- [PROBLEM]
Reproduce the stretch of the supernova cosmology thread from "And the subtitle" through "what that means.", substituting "SNe" for every occurrence of "supernovae".

- [SELECTED EXCERPT]
^^^^^^^^^^^^^^^^
And the subtitle says "timescape", which immediately clues me into what the theory is about, instead of "time zone" as in the title.

sega_sai•9mo ago
While it is possible that relaxing the homogeneity assumption is needed to resolve the tensions observed among different cosmological measurements, it is also worth noting that supernovae are a quite messy tracer, because we don't really understand their explosions well enough. So a lot of things are just empirically calibrated. We are also now limited by systematics when using supernovae for cosmology.
sanderjd•9mo ago
> We are also now limited by systematics when using supernovae for cosmology.

Could you say more about this part? I don't know what that means.

sega_sai•9mo ago
For every sort of measurement, or constraint derived from data, you have uncertainties related to random noise (either related to do measurement error, or sampling error caused by finite number of objects in your sample). But you also have systematic errors, for example, if your measurements are biased in some way.

For supernovae, we know that the galaxies in which they explode are different in different redshifts, so it is possible there are effects that make supernovae brighter or fainter in different redshifts that have nothing to do with dark energy, but instead are related to chemical composition of stars. This is an example of systematic effect that can affect any cosmological measurement using supernovae. People try to control for those, but at the moment the uncertainty on cosmological parameters from SN is dominated not by random component of the error (i.e. related to number of SN), but the systematics and our ability to constrain them.

throwawaymaths•9mo ago
type IA Supernovae have ~the same energy output because of the chandrasekhar limit. can you elaborate on how stellar composition affects TIA output?
^^^^^^^^^^^^^^^^
- [MATERIAL SHOWN]
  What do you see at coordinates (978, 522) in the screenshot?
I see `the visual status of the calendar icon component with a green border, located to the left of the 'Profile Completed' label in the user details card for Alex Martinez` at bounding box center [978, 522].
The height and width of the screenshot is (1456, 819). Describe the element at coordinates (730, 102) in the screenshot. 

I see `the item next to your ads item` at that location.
^^^^^^^^^^^^^^^^
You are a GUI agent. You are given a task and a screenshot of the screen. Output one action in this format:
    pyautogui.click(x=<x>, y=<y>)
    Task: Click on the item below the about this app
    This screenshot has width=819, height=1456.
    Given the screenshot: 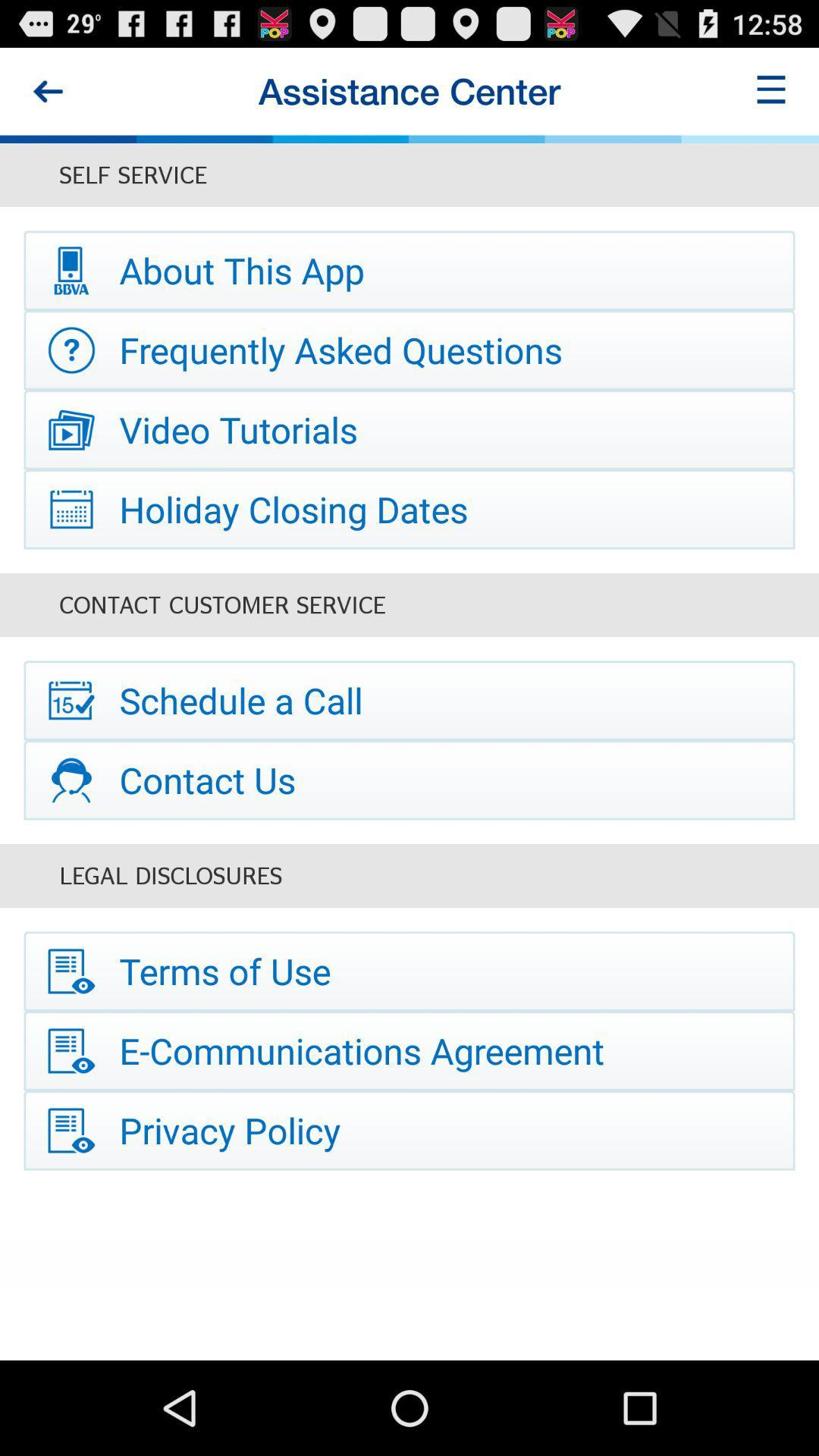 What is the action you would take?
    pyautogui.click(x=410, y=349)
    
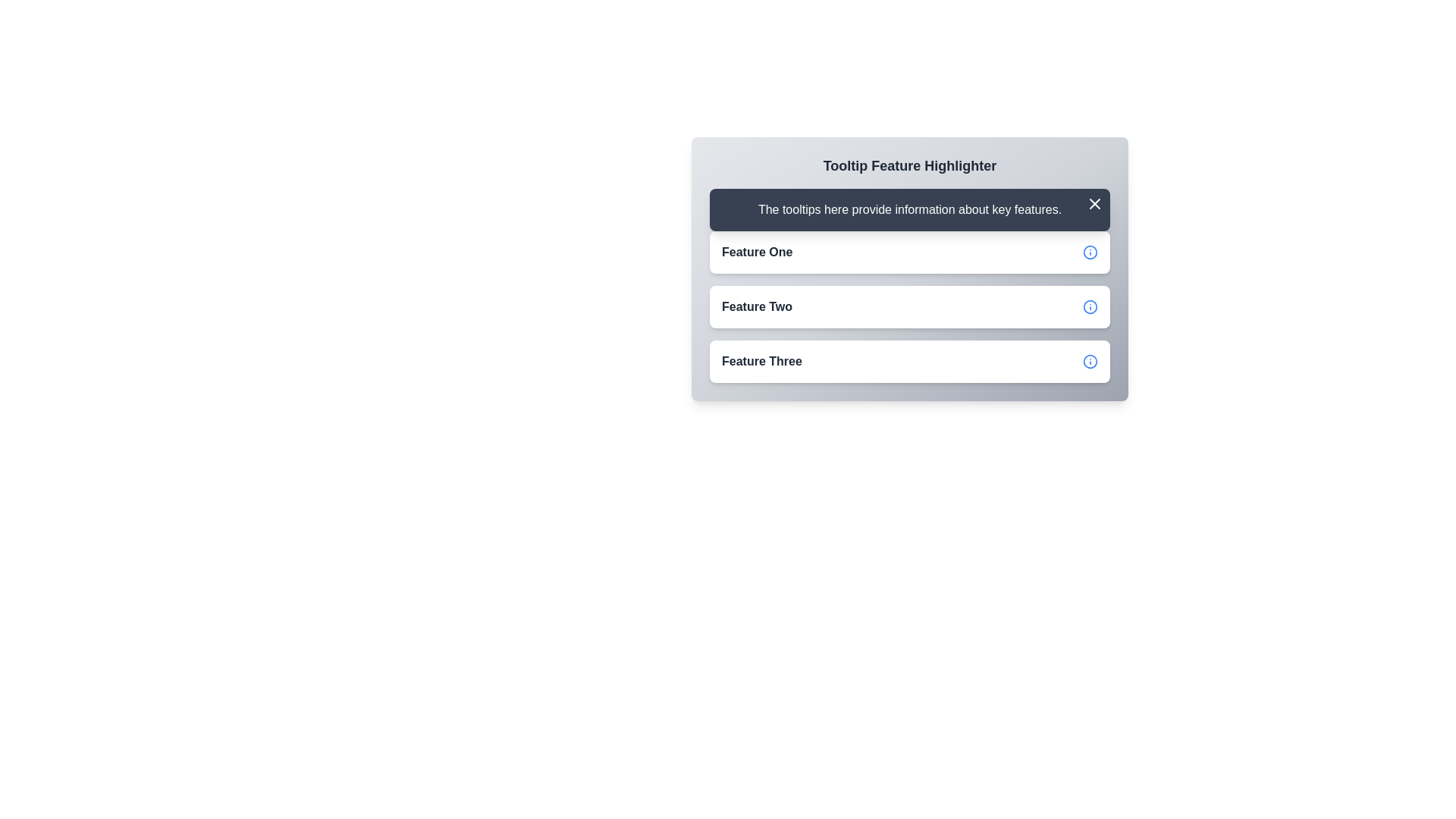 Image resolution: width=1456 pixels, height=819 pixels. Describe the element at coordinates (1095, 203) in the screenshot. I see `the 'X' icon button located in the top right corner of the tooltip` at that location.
^^^^^^^^^^^^^^^^
- [EXERCISE ANSWER]
And the subtitle says "timescape", which immediately clues me into what the theory is about, instead of "time zone" as in the title.

sega_sai•9mo ago
While it is possible that relaxing the homogeneity assumption is needed to resolve the tensions observed among different cosmological measurements, it is also worth noting that SNe are a quite messy tracer, because we don't really understand their explosions well enough. So a lot of things are just empirically calibrated. We are also now limited by systematics when using SNe for cosmology.
sanderjd•9mo ago
> We are also now limited by systematics when using SNe for cosmology.

Could you say more about this part? I don't know what that means.